With the bottom line in mind, the city last summer paid a private consulting business $170,000 to examine how the city could cut expenses related to the Phoenix Police Department. This year, according to local media reports, the city will spend $540 million on police services. The results of the audit were astounding. Noting that calls for service dropped some 18 percent since 2007 while crime rates plummeted, the auditors recommended that the city eliminate more than 700 positions within the police department.
Far less astounding were the immediate reactions from city officials, particularly Mayor Phil Gordon. He lambasted the study as “incomprehensible,” and made the call to not only disregard the independent study, but advance a new agenda: bolstering the ranks of the Phoenix Police Department. Not surprisingly, there was little or no evidence of other city officials taking the results of the audit even remotely seriously.
What should gall taxpayers is the dismal return on the $170,000 investment made on their behalf by the city. For that amount of cash, the city could subscribe to the Wall Street Journal until the year 3101. (The Journal has a special $3 weekly rate right now. Under normal circumstances $170,000 would only be able to secure 683 years of office delivery six times a week.) At current rates, the city audit price tag could land a subscription to The New York Times for the next 442 years. Similarly, one could get The Arizona Republic delivered for the next 940 years, or Arizona Capitol Times for 1,700 years.
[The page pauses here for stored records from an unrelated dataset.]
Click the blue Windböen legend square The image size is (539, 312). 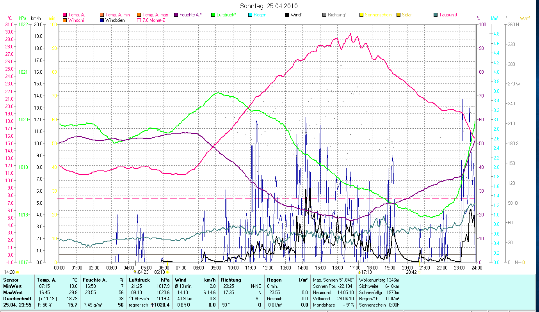102,20
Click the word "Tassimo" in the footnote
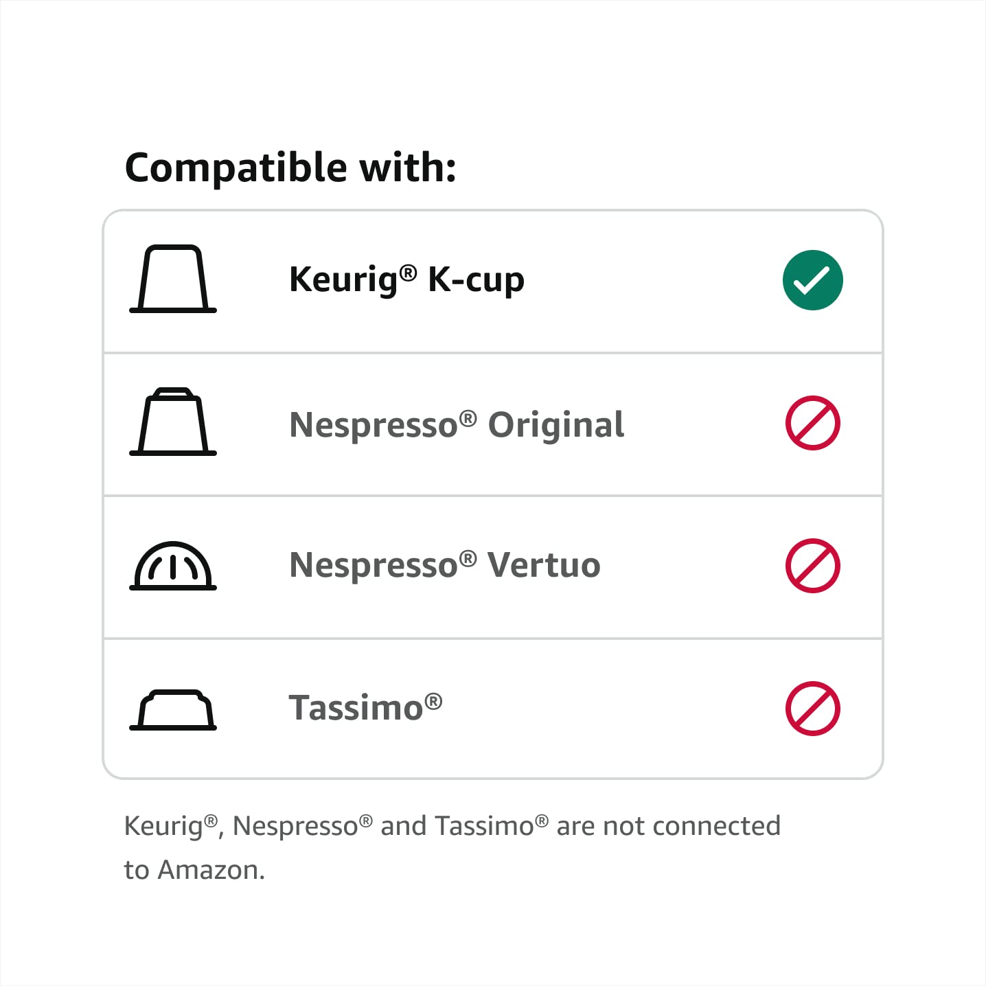This screenshot has width=986, height=986. point(485,827)
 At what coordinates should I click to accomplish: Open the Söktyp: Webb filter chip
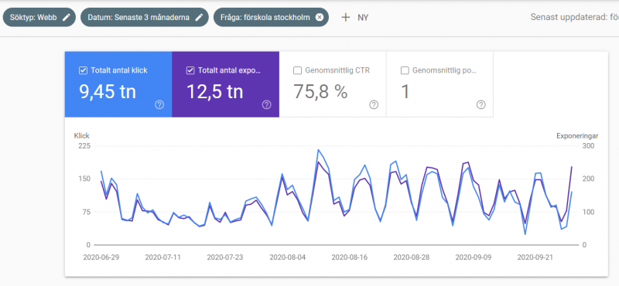pos(39,17)
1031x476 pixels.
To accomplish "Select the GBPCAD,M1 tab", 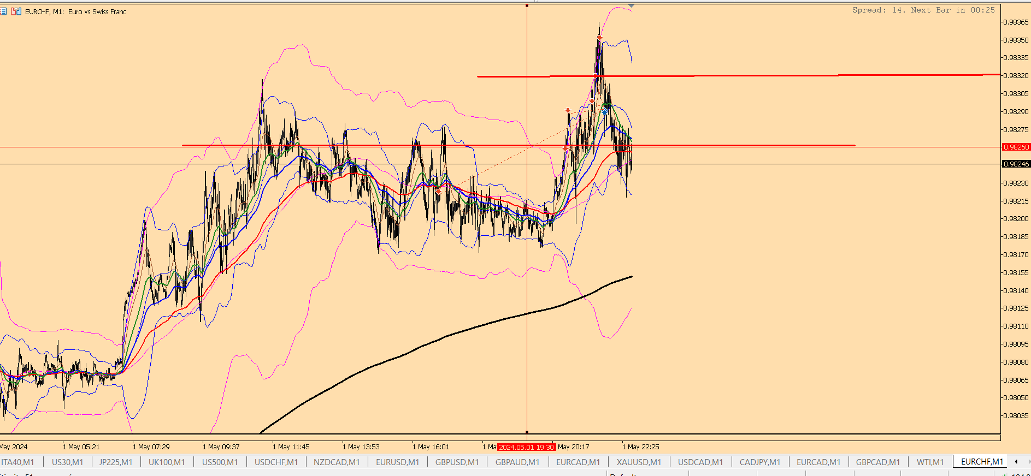I will point(877,462).
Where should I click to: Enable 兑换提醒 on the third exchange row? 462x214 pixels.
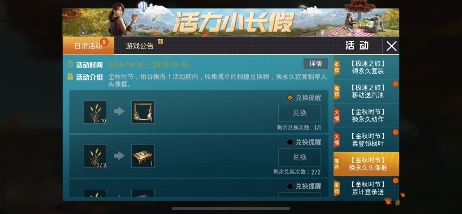pos(290,187)
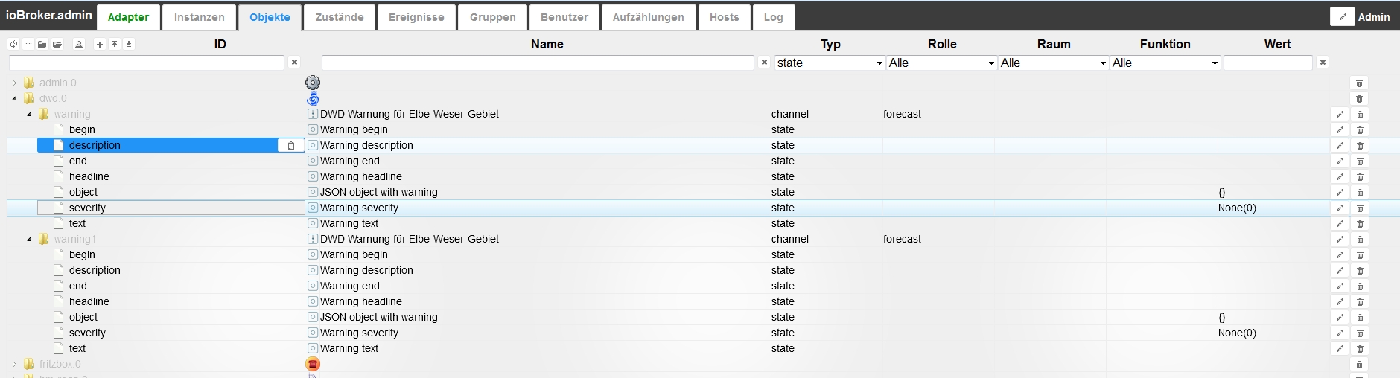Screen dimensions: 1400x378
Task: Expand the fritzbox.0 tree node
Action: 14,365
And the best part is that any and all of the publications would certainly inform the taxpayer — and quickly — of the painfully obvious fact that local politicians would rather undergo elective brain surgery than publicly call for reductions to the local police department.
The good news is that the cost of the audit appears to be a one-time expense. The bad news is that the city has allotted about another $330,000 to study how it could streamline other politically invincible departments — including the Fire Department.
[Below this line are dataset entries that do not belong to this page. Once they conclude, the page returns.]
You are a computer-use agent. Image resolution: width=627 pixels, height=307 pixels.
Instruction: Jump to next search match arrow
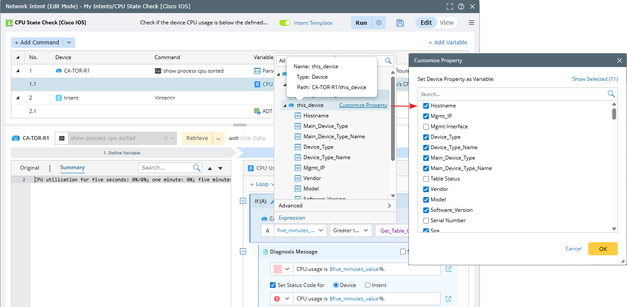220,168
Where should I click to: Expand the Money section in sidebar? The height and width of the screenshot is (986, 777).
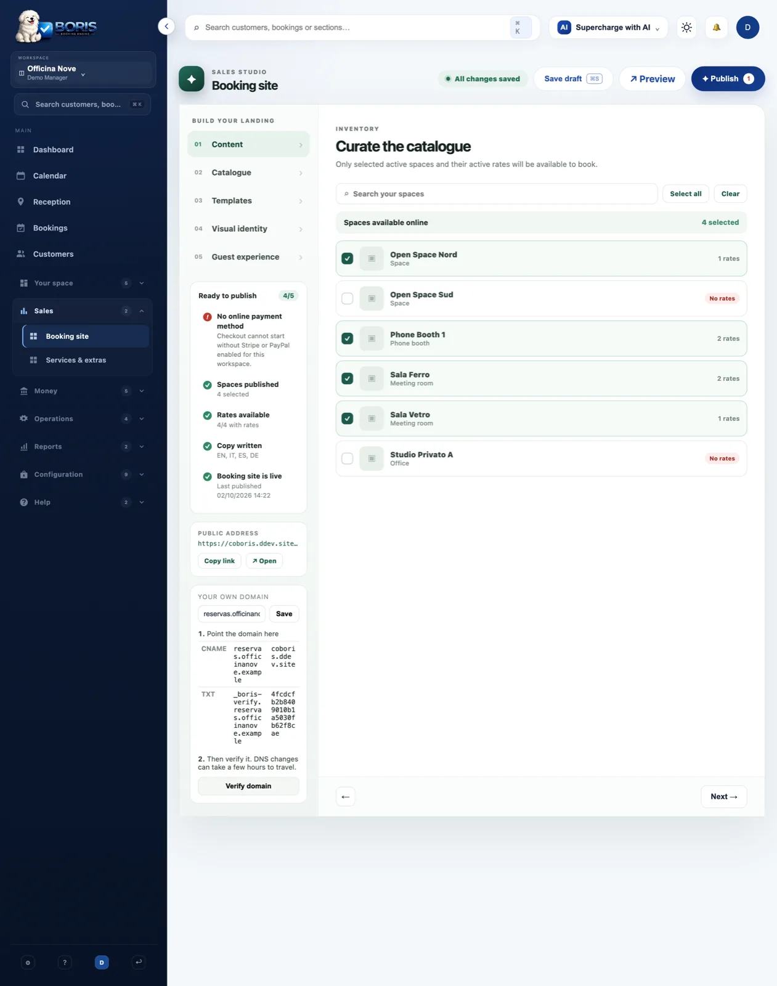tap(83, 391)
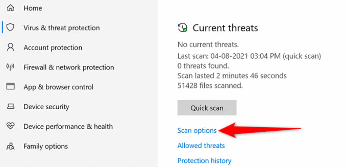Go to Account protection section
The image size is (347, 167).
[53, 48]
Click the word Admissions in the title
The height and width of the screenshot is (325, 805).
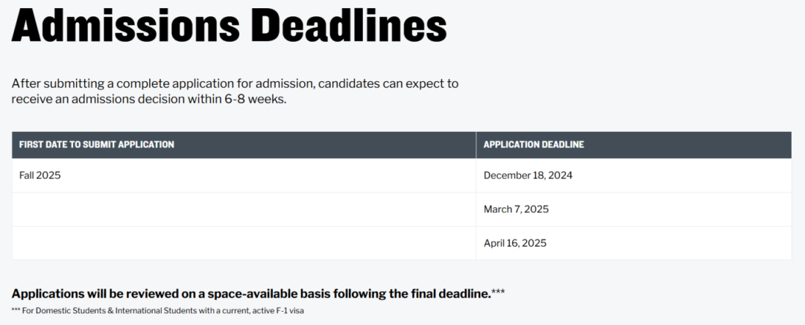click(126, 25)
Now, I am no expert on the city budget. Or the state budget. Or my budget. But I do think it would be more fruitful to spend $330,000 to buy the first 16,500 interested city residents a subscription to Mad magazine for a year. We can at least take that product, which openly boasts of “absurdity, foolishness, senselessness and preposterousness,” at its face value.
— Christian Palmer is the associate editor of the Yellow Sheet Report.